Penembakan gas air mata menambah emosional/kemarahan dari para siswa. Siswa
melakukan pelemparan dan menghancurkan bangunan kantor Bupati.
“Aparat sudah
tidak tembak pakai gas air mata lagi tapi sudah menggunakan peluru karet
mengarahkan ke kita massa aksi. Tapi tembakan itu tidak ada yang kena. Setelah
itu aksi semakin panas dan aparat keamanan (brimob) sudah kewalahan sehingga
mereka mangambil tindakan menggunakan peluru tajam tempat ke arah atas.
Tembakan itu terkena atap dari kantor bupati dan lubang-lubang”.
Ada
sejumlah anak – anak yang ditahan dalam halaman kantor Bupati. Massa aksi siswa
meminta teman – teman mereka dibebaskan, dengan ancaman akan tidur di kantor bupati sampai pagi. Bupati
perintahkan bebaskan para siswa karena anak – anak itu tidak bersalah. Di dalam
rombongan siswa yang ditangkap juga ada Anton Pahabol. Sehingga keberadaan
Anton hingga sekarang belum diketahui.
Kejadian
sudah mulai meredah dan cukup tenang. Bupati mengarahkan siswa untuk pulang
oleh aparat keamanan melewati Wouma, karena mata jalan masuk keluar sudah tutup
oleh aparat dan massa. Selain itu para siswa juga dihadang oleh ormas warga
nusantara di jalan Irian dan pertigaan hotel Baliem Pilamo. Barisan ormas
bergerak keluar dan mengangkat alat dan senjata tajam. Kemudian bangun
perlawanan dengan anak – anak SMA yang sementara pulang.
Ormas Barisan Nusantara
Perlawanan
dari masyarakat sipil non Papua yang menamai diri barisan nusantara terlibat
dalam kerusuhan di Wamena. Ormas massa aksi barisan nusantara lahir dari isu
perekonomian. Sebagian dari mereka merupakan pengusaha yang memiliki ruko –
ruko dan jualan di daerah Kota Wamena. Pasca peristiwa di Wamena masyarakat non
Papua mendapat tekanan dari massa rakyat yang ikut terlibat dan melakukan
ricuh. Adapun dari mereka menjadi korban
penyanderaan dan pembakaran ruko tampat usaha. Alasan penyanderaan massa
rakyat agar anak – anak mereka
dibebaskan dari kantor Bupati. Pembakaran ruko – ruko juga terjadi karena
mendegar anak mereka yang terkena tembakan dan kekerasan aparat keamanan.

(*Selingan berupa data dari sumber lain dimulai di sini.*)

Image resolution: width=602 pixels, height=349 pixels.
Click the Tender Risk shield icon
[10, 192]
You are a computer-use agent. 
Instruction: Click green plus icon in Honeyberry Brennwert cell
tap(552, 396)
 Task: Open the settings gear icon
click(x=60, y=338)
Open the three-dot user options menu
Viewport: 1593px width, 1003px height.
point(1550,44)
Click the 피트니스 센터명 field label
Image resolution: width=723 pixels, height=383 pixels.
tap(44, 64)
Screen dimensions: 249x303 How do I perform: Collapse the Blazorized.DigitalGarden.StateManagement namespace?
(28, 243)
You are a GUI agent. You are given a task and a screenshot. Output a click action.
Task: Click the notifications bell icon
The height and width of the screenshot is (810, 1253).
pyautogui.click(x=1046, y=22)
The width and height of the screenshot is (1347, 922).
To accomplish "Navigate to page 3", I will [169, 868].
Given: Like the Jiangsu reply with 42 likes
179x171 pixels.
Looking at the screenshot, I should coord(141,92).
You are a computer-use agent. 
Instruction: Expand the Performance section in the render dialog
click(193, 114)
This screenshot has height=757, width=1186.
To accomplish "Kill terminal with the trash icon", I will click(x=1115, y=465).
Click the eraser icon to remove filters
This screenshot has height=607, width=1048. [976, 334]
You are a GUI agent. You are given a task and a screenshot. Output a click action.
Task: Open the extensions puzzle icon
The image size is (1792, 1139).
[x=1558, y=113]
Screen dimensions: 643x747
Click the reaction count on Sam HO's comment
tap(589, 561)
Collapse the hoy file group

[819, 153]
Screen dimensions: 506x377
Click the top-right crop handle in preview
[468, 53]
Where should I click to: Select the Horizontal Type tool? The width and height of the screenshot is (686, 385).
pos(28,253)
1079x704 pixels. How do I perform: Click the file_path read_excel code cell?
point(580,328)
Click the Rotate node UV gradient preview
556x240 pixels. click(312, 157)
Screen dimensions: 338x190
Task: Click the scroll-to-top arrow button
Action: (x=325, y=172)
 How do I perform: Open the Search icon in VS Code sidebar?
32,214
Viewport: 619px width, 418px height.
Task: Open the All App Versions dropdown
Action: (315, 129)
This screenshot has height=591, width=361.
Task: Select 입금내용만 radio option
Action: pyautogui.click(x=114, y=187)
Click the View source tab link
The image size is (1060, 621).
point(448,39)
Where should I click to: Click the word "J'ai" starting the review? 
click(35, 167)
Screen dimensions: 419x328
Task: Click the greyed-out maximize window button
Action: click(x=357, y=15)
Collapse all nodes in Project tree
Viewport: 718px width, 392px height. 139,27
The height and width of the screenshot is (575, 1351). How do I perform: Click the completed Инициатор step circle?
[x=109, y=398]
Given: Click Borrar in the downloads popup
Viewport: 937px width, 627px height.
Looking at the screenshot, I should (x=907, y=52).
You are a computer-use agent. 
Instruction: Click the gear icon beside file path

Berdasarkan tindakan yang dialami oleh masyarakat non Papua, emosional dan
ketidakpuasan muncul sehingga terbentuk ormas barisan nusantara.
Ruko – ruko tempat usaha
masyarakat Non Papua yang hangus terbakar. Daerah Wouma[15]
Tidak
bisa disangkal, bahasanya kelompok ini juga melakukan kekerasan dengan alat
yang melumpuhkan massa aksi siswa pada saat itu. Terbekali dengan alat seperti
pisau, parang, kampak, samurai dan masih banyak lagi dengan dalih menjaga
keamanan diri. Namun, tindakan itu justru membuat gerakan siswa tambah
terpancing dan kesannya provokatif.
Pada
peristiwa tanggal 23 September 2019 di Wamena, nampak banyak anggota berpakaian
preman dan ormas di jalan Kota Wamena. Ormas barisan nusantara berjalan
membentuk kelompok disetiap tempat seperti Jalan Irian, jalan Trikora dan
beberapa titik tempat usaha. Terkesan ada perlindungan dari aparat keamanan
terhadap kelompok ormas. Ketika ricuh, massa aksi barisan nusantara berjalan
dengan kelompok dan dibekalang mereka aparat berpakaian preman.
“Ketika melewati tempat didepan mereka
saya mendengat suara yang mengatakan bahwa kasih keluar kalian punya alat.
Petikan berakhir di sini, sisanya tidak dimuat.